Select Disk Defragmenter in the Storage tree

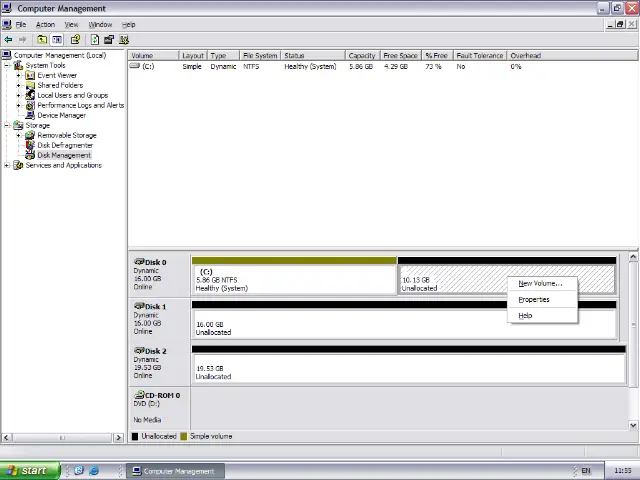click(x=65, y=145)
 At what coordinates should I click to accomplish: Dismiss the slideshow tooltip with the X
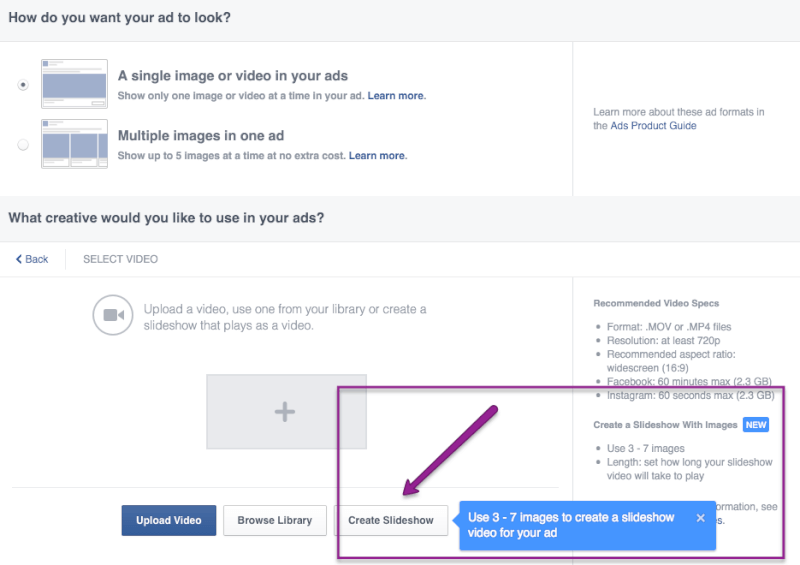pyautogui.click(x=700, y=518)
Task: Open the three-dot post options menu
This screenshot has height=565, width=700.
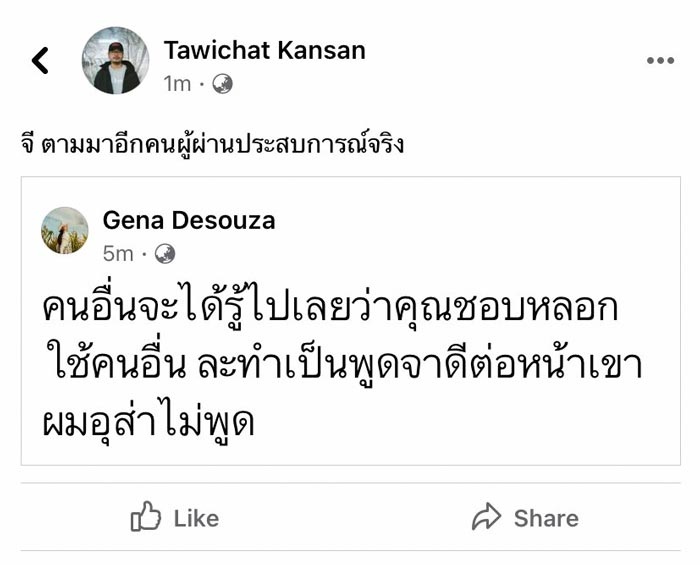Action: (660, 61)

What needs to be done
Pictures aside, reproduce all of the material above without alteration.

The completed task
Select Disk Defragmenter in the Storage tree

click(x=65, y=145)
 At what coordinates should I click to accomplish: Dismiss the slideshow tooltip with the X
pyautogui.click(x=700, y=518)
Task: Open the three-dot post options menu
This screenshot has height=565, width=700.
Action: (660, 61)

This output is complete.